__WORK REQUIRED__:
Rewrite the listing from the line that contains "Image resolution: width=1377" through the line that contains "pyautogui.click(x=299, y=5)", both included, and leave the requests unchanged. In the answers, scale every click coordinate by 0.55 and round it to a whole number, with halves rounding up.

## BEGIN

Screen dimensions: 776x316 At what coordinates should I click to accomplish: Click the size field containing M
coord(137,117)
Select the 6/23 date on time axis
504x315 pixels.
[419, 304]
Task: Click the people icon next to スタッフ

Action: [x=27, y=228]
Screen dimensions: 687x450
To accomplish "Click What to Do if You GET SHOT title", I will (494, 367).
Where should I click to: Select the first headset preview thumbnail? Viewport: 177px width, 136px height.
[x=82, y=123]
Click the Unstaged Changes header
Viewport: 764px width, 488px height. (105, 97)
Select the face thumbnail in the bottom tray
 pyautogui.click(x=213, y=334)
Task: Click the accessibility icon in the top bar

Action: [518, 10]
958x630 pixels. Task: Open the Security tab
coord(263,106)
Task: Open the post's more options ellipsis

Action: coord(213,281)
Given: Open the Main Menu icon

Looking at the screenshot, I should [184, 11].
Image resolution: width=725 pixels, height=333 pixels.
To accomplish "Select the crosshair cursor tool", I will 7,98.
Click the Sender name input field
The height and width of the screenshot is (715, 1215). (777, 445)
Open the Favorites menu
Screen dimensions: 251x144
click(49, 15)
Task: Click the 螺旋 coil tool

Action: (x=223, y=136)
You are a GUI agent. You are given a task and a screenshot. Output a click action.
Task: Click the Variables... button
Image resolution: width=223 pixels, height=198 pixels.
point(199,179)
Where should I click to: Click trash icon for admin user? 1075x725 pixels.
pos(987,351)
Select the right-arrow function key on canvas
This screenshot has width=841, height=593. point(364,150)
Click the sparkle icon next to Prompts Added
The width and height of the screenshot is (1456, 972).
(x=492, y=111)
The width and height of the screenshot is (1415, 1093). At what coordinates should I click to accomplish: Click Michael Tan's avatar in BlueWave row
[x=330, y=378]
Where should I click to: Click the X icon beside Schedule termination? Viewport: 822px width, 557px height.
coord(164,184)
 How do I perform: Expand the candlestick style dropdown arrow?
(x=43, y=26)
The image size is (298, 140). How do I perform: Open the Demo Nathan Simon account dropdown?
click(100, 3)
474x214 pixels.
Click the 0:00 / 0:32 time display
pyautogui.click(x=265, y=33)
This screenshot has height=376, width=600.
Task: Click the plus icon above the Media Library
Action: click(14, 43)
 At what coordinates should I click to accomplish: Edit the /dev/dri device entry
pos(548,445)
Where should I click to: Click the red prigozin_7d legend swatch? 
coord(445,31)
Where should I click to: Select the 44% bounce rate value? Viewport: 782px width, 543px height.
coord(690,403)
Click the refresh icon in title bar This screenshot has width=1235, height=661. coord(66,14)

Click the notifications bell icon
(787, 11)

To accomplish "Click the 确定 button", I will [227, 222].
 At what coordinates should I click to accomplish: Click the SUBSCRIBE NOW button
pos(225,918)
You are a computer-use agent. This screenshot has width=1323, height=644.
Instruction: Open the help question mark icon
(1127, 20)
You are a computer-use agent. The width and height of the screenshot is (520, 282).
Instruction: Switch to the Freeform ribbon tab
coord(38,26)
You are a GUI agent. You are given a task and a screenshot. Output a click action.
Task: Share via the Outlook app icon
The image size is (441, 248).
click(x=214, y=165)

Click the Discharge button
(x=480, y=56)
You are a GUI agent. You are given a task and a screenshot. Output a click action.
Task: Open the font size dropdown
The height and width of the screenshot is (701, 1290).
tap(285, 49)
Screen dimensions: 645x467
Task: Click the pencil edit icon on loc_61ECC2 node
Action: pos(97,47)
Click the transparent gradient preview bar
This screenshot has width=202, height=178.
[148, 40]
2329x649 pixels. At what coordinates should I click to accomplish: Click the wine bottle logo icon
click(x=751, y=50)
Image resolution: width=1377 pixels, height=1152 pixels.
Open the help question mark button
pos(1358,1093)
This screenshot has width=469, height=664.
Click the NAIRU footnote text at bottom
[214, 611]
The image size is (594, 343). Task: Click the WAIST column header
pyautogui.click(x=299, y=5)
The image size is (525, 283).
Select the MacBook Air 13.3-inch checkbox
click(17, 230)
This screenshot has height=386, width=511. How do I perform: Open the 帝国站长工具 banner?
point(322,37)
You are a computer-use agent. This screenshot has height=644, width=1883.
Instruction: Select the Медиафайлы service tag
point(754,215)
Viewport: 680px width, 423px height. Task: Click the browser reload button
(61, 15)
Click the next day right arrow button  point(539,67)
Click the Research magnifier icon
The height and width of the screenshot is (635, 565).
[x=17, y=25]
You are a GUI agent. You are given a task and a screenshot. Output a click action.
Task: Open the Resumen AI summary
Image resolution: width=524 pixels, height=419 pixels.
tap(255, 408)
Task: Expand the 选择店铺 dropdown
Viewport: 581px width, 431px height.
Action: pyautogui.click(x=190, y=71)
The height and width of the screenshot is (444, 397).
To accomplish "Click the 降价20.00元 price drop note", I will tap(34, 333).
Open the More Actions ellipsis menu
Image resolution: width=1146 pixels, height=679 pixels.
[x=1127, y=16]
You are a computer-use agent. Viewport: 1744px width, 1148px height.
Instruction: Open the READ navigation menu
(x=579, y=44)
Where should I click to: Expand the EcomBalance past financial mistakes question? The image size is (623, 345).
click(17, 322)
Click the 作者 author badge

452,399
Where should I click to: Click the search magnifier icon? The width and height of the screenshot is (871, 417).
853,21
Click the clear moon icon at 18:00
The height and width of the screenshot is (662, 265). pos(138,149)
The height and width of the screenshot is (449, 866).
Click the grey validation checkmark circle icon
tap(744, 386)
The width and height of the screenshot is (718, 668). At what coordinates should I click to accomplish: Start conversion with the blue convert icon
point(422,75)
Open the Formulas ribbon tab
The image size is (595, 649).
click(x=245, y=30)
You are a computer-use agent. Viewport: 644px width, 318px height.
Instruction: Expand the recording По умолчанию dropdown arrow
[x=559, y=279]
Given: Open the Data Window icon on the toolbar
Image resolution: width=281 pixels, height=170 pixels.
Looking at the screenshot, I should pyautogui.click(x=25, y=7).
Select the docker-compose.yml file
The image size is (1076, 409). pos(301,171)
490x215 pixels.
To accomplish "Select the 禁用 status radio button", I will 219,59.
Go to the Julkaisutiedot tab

## END

__REPLY__:
Image resolution: width=1377 pixels, height=1152 pixels.
Open the help question mark button
pos(747,601)
This screenshot has width=469, height=664.
Click the NAIRU footnote text at bottom
[118, 336]
The image size is (594, 343). Task: Click the WAIST column header
pyautogui.click(x=164, y=3)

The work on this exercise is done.